Even more problematic is the overwhelming amount of disinformation we are exposed to online perpetuating this epistemic split from reality.
The purpose of Russian disinformation campaigns is not to get you to believe the falsehood but to exhaust your ability to think critically. Disinformation is meant to overwhelm and fill the arena of ideas full of bullshit.
This goes against the idealistic phrase "good ideas beat out bad ideas" when we cannot differentiate between good or bad ideas in the first place. No one can possibly know anything so we might as well believe everything.
As Rauch describes, this is the exact opposite of censorship, there is just too much information to swim through so you end up drowning in it. This situation is even more insidious than censorship as even though censorship plays by rules and attempts to deal with reality, the information tsunami does not.
So, the issue persists, if we cannot agree upon basic facts then how can we communicate effectively with one another?
The Post-Modern Assault
With the advent of postmodern philosophy taking hold of academics, there has been a different assault on truth. By post-modernism, I mean a philosophical movement aimed at questioning the narratives in it from a deconstructive lens.
While this article is not aimed at speaking full length about post-modernism, it will address a school of thought stemming from it. That school of thought is radical skepticism. In traditional philosophical discourse, skepticism is defined as a belief that there are no or limited ways to objectively know anything.
Radical skepticism takes the extreme form that nothing can be known besides the subjective experience of the person. This means there are multiple ways of "knowing".
Each cultural and ancestral tradition has its own claim to knowledge and not respecting that is seen as oppressive. Unlike the epistemic succession of the political right, the left has problematized our shared sense of reality under the guise of fairness.
Who is to say your way of knowing is more accurate than my way? Who is to say western science is better than eastern wisdom?
But this is a different assault on truth, one where good intentions have led us to unsavory conclusions. This is another form of opinion trumping data, objectivity, truth, and the scientific process.
This subjectivist/relativist assault on truth eats away at what we can collectively know as a society. It poisons sciences norm of universalism, the idea that physics or medicine would apply to all seems strange under this ideology.

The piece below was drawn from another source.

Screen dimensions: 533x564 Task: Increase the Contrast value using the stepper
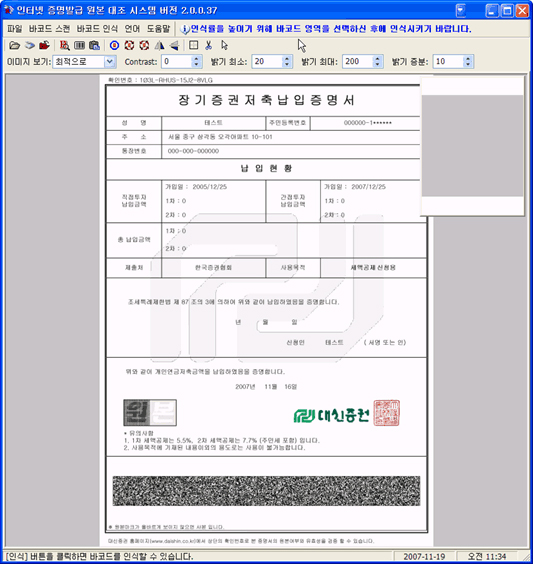coord(196,59)
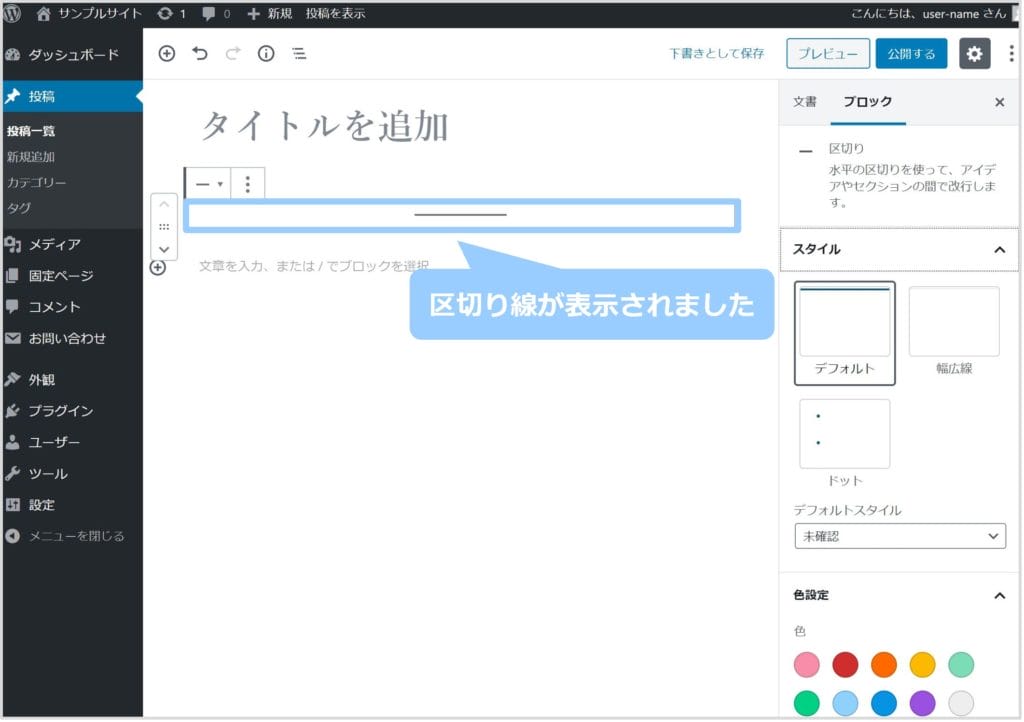
Task: Open block more options three-dot menu
Action: coord(248,184)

In Jonathan Rauch’s other book Kindly Inquisitors, he outlines perfectly the type of assault post-modernism has on truth which he dubs egalitarian.
egalitarian, grounded in fairness: your ideas are oppressive in and of themselves, and expressing them disadvantages some perspectives or groups; or, as some argue, the very idea of objective truth silences or marginalizes oppressed groups…
- Kindly Inquisitors by Jonathan Rauch
By throwing away our shared sense of reality to subjectivism via radical skepticism brought on by post-modernist thought we can hinder meaningful progress, knowledge building, and truth-finding.
Final Thoughts
So, is truth dead?
I think the current assault on truth is killing the idea of truth in the minds of many individuals.
However, there are many factors leading the charge of assaulting truth. These factors are epistemic secession, the information tsunami, the nature of disinformation online, and postmodern thought.
However, despite these factors truth is still clinging to life as we saw great technological and scientific advancements of the mRNA vaccines, journalism still attempting to fact check, and social media companies attempting to cull the onslaught of disinformation on their platforms.
So the question remains, how do we defend truth?
There are no easy answers, but we need to rebuild our sense of a shared reality. This means building up our institutions again, respecting expertise, getting involved with government policy, and demanding more protection and transparency from big tech companies.
More on these different strategies later, but in order to address the problem we need to acknowledge there is a problem in the first place.